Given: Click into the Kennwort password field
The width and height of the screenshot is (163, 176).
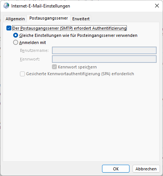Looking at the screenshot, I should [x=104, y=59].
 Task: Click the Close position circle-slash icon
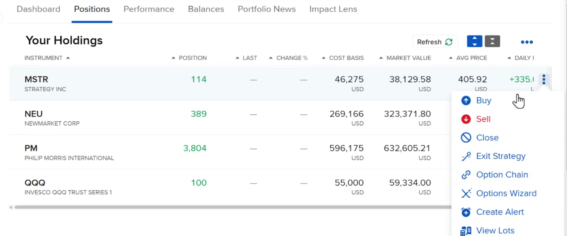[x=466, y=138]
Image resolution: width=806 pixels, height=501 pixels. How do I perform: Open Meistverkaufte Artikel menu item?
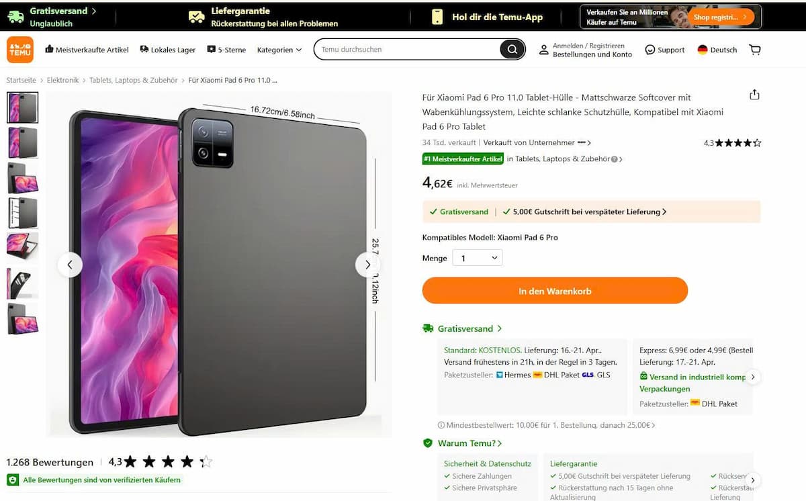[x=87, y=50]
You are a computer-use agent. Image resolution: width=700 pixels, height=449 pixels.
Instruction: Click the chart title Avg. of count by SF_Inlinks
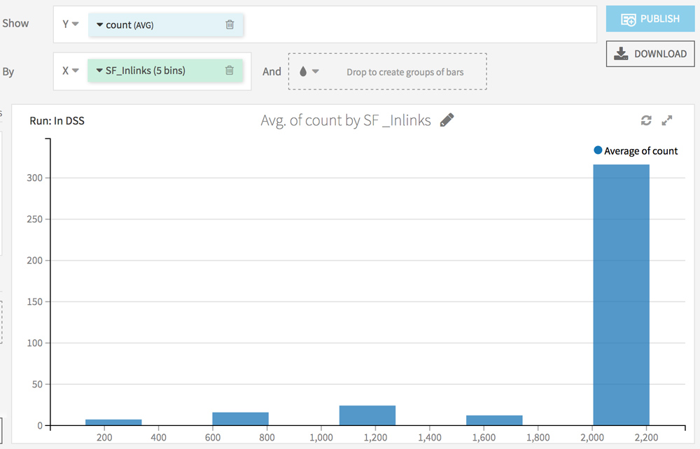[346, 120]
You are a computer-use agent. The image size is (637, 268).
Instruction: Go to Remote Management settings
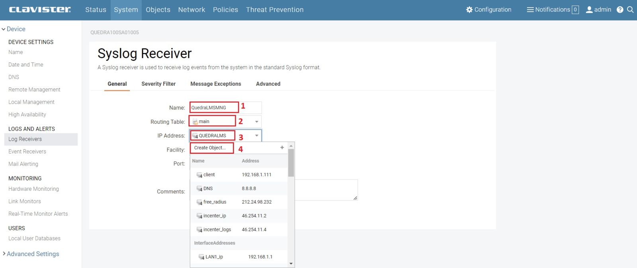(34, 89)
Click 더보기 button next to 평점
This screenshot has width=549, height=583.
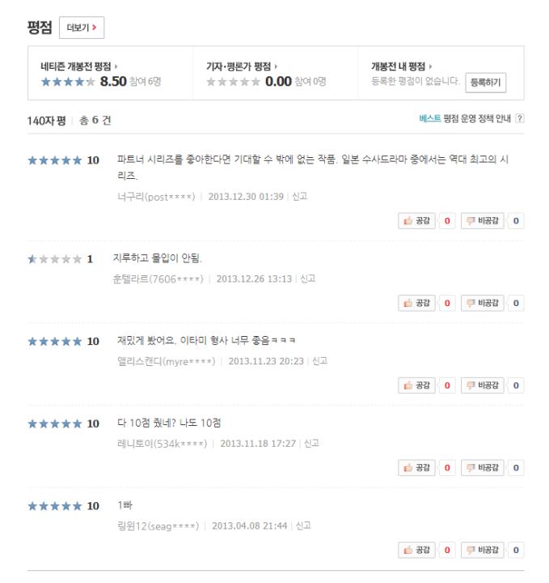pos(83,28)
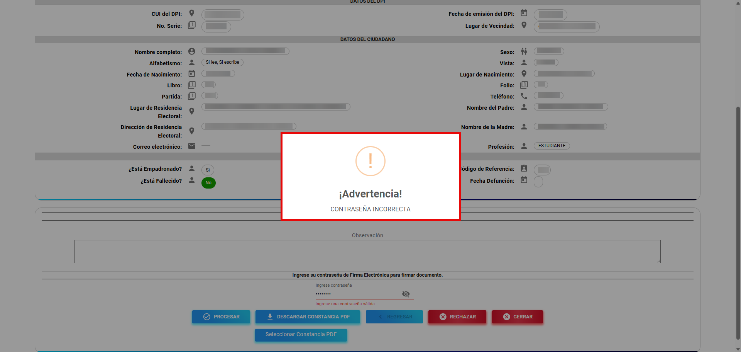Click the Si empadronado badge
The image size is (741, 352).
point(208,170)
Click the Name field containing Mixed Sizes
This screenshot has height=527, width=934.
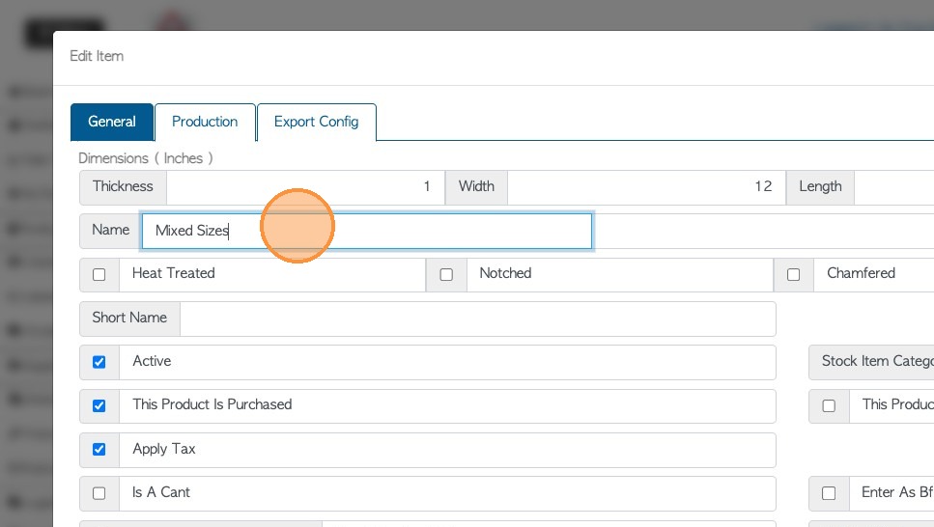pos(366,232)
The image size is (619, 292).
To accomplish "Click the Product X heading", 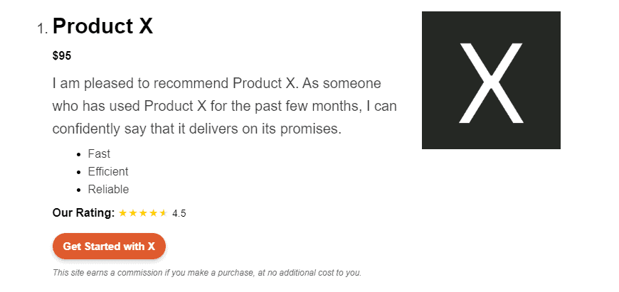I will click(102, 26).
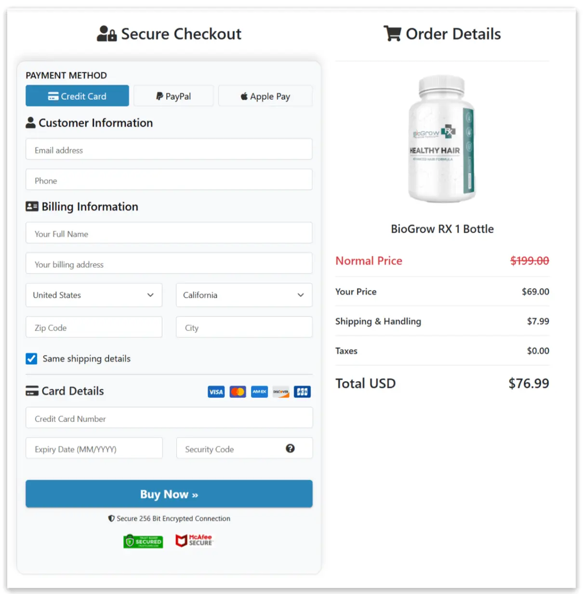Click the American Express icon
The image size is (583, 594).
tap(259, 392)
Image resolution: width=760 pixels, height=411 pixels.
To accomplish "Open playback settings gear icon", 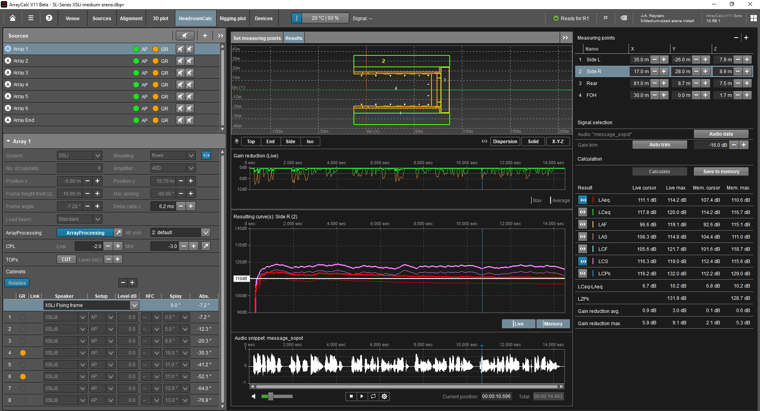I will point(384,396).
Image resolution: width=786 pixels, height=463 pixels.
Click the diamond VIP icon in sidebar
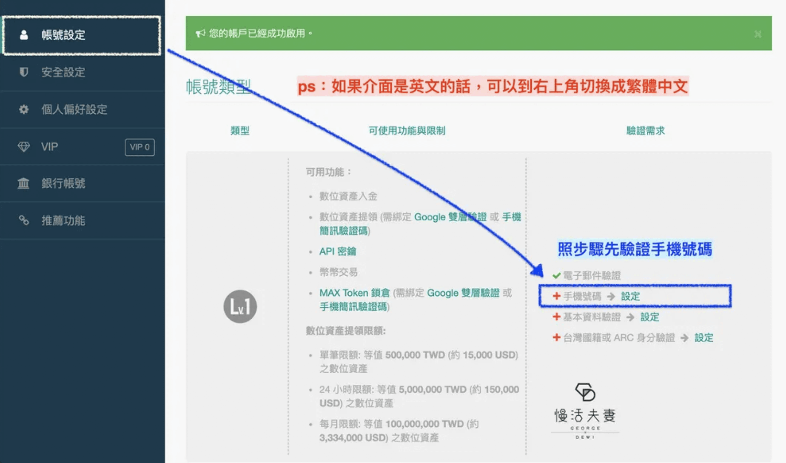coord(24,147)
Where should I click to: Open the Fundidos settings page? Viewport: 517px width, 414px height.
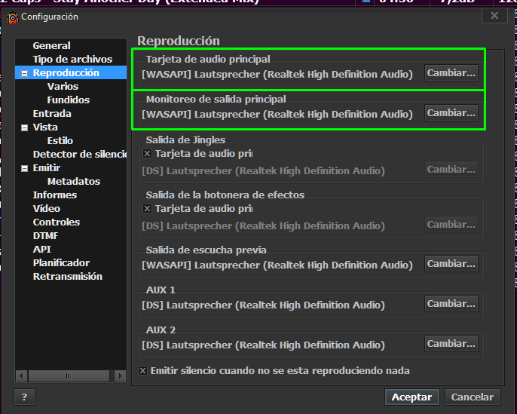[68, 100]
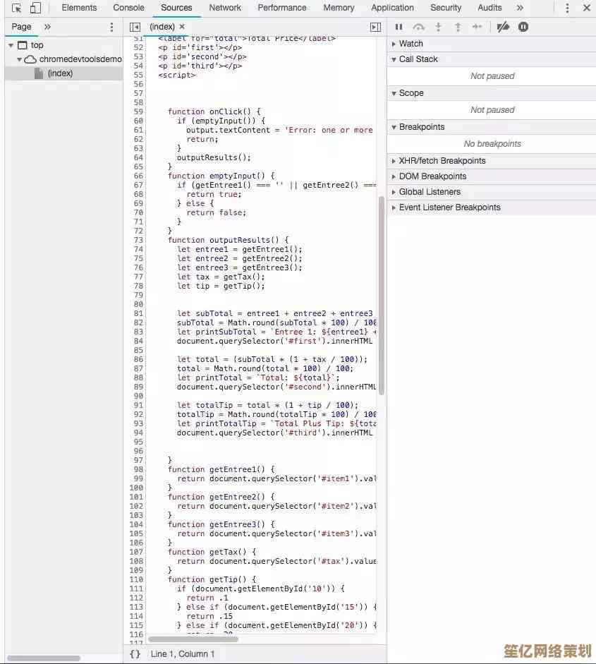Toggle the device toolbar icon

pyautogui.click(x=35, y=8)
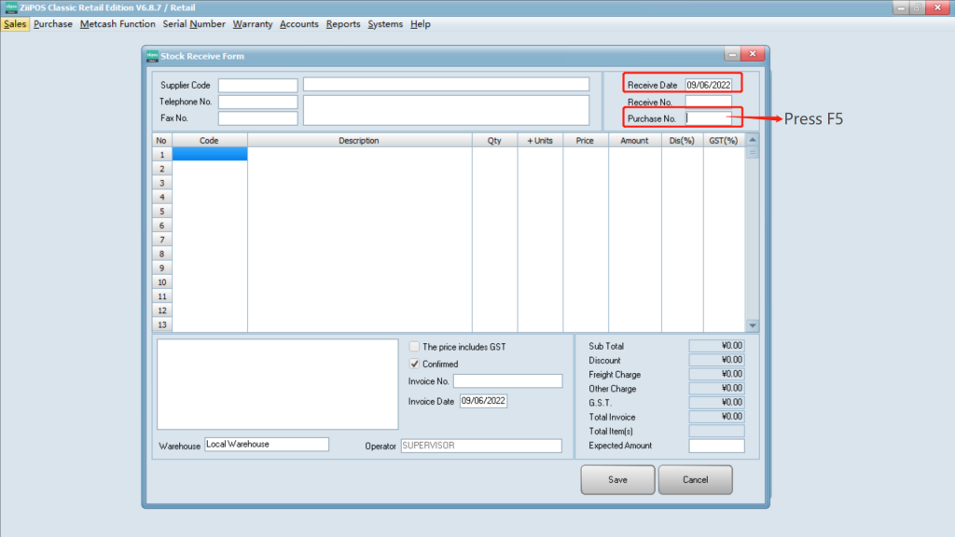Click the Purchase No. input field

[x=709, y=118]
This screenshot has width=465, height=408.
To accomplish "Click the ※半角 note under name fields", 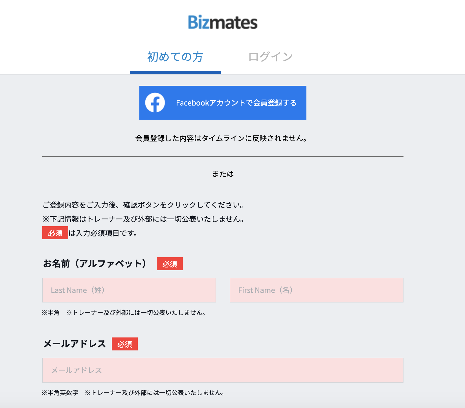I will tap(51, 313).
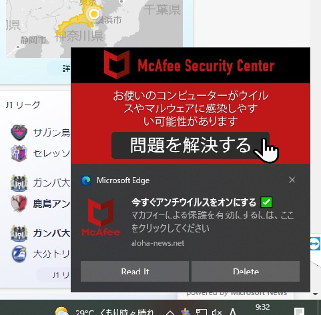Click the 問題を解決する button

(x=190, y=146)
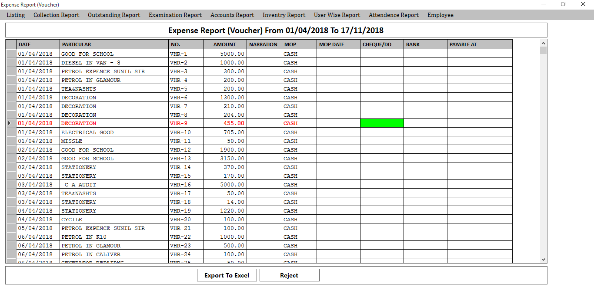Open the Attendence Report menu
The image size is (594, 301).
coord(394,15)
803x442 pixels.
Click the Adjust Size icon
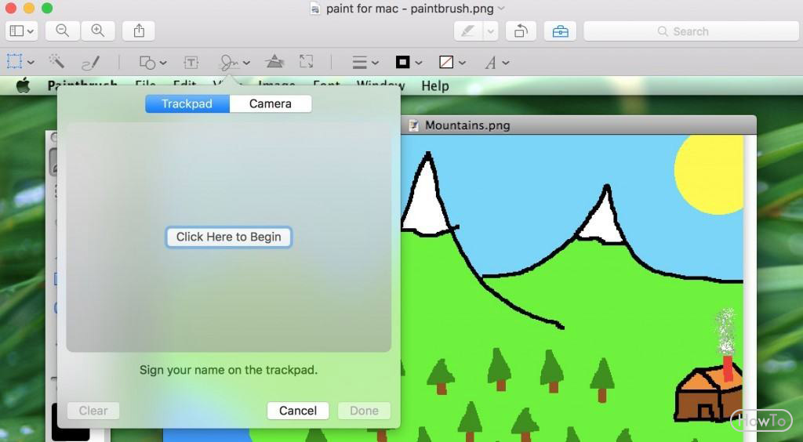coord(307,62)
★ ★ ★
Scan the data above; copy every line where "computer" appears.

You are a computer-use agent. Image resolution: width=700 pixels, height=449 pixels.
You are a computer-use agent. The image size is (637, 268).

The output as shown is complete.